Pitzer College alumna Susan Sobel ’12 wants to expand the conversation about the American justice system and is using her role as a new contributor to The Huffington Post to do just that.

Her first piece for the Post, “What Prison, Poetry, and a Redhead Have in Common,” outlines how she became an advocate for incarcerated youth. The self-described “red-headed, yerba-mate drinking feminist” has been an activist from the very beginning. In grade school, she dressed up as Susan B. Anthony. As a teenager, she facilitated creative writing workshops in homeless shelters in Seattle. At Pitzer, she worked with the College’s Community Engagement Center throughout her undergraduate career and led poetry workshops with imprisoned youth at the juvenile probation Camp Afflerbaugh-Paige.

“I learned a horrendous truth that is shaping the course of my life’s work: we are the only nation on Earth that continues to sentence children to die in prison,” she said.

In The Huffington Post, Sobel unveiled a new video, “Closer to the Cuts,” based on a spoken word poem she wrote and performed with formerly incarcerated youth. The video is part of Sobel’s multifaceted, ongoing efforts to create a platform for those who have been imprisoned and to challenge the justice system that separate youth from families in the US, Sobel said.

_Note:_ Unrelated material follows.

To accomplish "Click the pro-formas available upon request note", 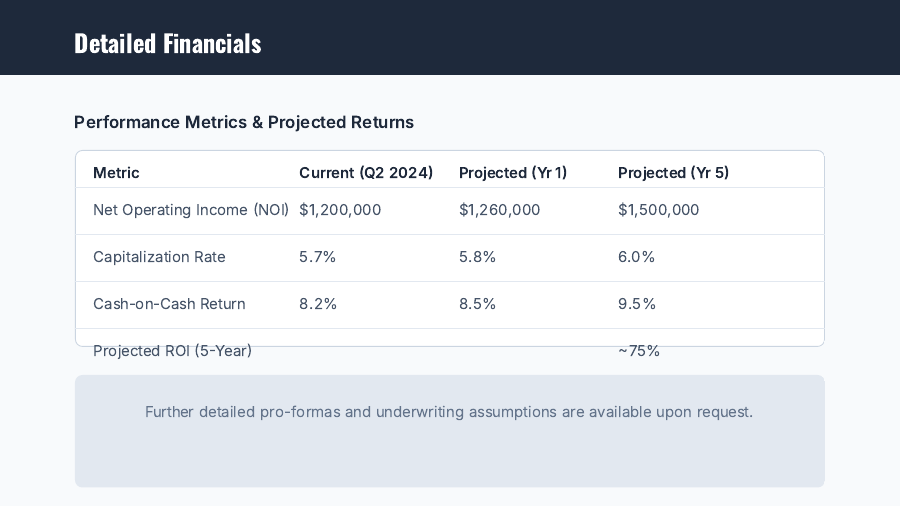I will [x=449, y=412].
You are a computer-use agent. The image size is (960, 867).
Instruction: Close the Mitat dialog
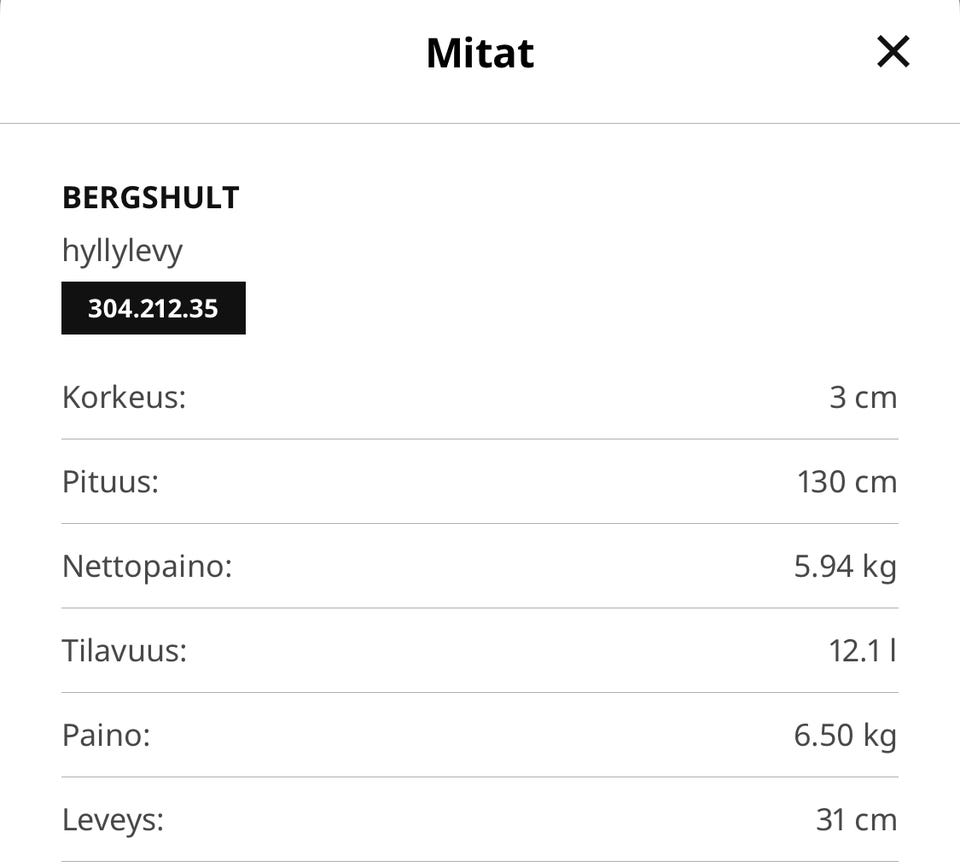click(x=892, y=52)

“We need to reimagine prisons,” she said. “We need to create therapeutic models; we need to look at violence as a public health issue.”

Susan Sobel graduated from Pitzer with a BA in critical community studies, a self-designed major focusing on urban poverty. Now a second-year law student at Seattle University, Sobel plans to become a public defender before devoting her career to prison policy reform.